[Start Record set]
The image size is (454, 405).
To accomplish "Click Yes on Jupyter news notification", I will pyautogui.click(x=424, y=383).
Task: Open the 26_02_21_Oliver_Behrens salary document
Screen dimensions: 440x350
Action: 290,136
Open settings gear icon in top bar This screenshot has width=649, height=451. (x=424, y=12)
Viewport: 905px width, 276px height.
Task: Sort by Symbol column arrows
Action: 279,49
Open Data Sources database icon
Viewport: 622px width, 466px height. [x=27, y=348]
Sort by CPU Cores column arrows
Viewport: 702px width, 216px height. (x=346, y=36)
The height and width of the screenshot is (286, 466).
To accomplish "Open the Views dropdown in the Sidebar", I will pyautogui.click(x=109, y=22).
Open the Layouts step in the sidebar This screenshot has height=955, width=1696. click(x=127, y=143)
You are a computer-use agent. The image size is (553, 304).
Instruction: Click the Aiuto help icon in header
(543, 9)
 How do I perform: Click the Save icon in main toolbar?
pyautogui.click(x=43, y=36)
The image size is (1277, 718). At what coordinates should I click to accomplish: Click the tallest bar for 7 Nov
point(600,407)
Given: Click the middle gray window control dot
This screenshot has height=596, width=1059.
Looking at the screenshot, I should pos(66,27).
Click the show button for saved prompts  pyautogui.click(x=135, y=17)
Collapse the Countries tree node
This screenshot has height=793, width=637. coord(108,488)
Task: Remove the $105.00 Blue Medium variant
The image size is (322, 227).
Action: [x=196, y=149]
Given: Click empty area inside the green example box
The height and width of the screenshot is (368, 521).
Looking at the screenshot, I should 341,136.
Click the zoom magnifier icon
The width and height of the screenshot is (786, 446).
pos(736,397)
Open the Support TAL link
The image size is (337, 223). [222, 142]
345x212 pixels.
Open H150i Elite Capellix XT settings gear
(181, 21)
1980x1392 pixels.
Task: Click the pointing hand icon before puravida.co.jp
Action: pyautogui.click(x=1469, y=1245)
[End Record set]
**Short task:**
Reproduce all of the material above word for word, keeping every line as it appears.

**Full response:**
The image size is (454, 405).
To accomplish "Click Yes on Jupyter news notification", I will pyautogui.click(x=424, y=383).
Task: Open the 26_02_21_Oliver_Behrens salary document
Screen dimensions: 440x350
Action: 290,136
Open settings gear icon in top bar This screenshot has width=649, height=451. (x=424, y=12)
Viewport: 905px width, 276px height.
Task: Sort by Symbol column arrows
Action: 279,49
Open Data Sources database icon
Viewport: 622px width, 466px height. [x=27, y=348]
Sort by CPU Cores column arrows
Viewport: 702px width, 216px height. (x=346, y=36)
The height and width of the screenshot is (286, 466).
To accomplish "Open the Views dropdown in the Sidebar", I will pyautogui.click(x=109, y=22).
Open the Layouts step in the sidebar This screenshot has height=955, width=1696. click(x=127, y=143)
You are a computer-use agent. The image size is (553, 304).
Instruction: Click the Aiuto help icon in header
(543, 9)
 How do I perform: Click the Save icon in main toolbar?
pyautogui.click(x=43, y=36)
The image size is (1277, 718). At what coordinates should I click to accomplish: Click the tallest bar for 7 Nov
point(600,407)
Given: Click the middle gray window control dot
This screenshot has height=596, width=1059.
Looking at the screenshot, I should pos(66,27).
Click the show button for saved prompts  pyautogui.click(x=135, y=17)
Collapse the Countries tree node
This screenshot has height=793, width=637. coord(108,488)
Task: Remove the $105.00 Blue Medium variant
The image size is (322, 227).
Action: [x=196, y=149]
Given: Click empty area inside the green example box
The height and width of the screenshot is (368, 521).
Looking at the screenshot, I should 341,136.
Click the zoom magnifier icon
The width and height of the screenshot is (786, 446).
pos(736,397)
Open the Support TAL link
The image size is (337, 223). [222, 142]
345x212 pixels.
Open H150i Elite Capellix XT settings gear
(181, 21)
1980x1392 pixels.
Task: Click the pointing hand icon before puravida.co.jp
Action: pyautogui.click(x=1469, y=1245)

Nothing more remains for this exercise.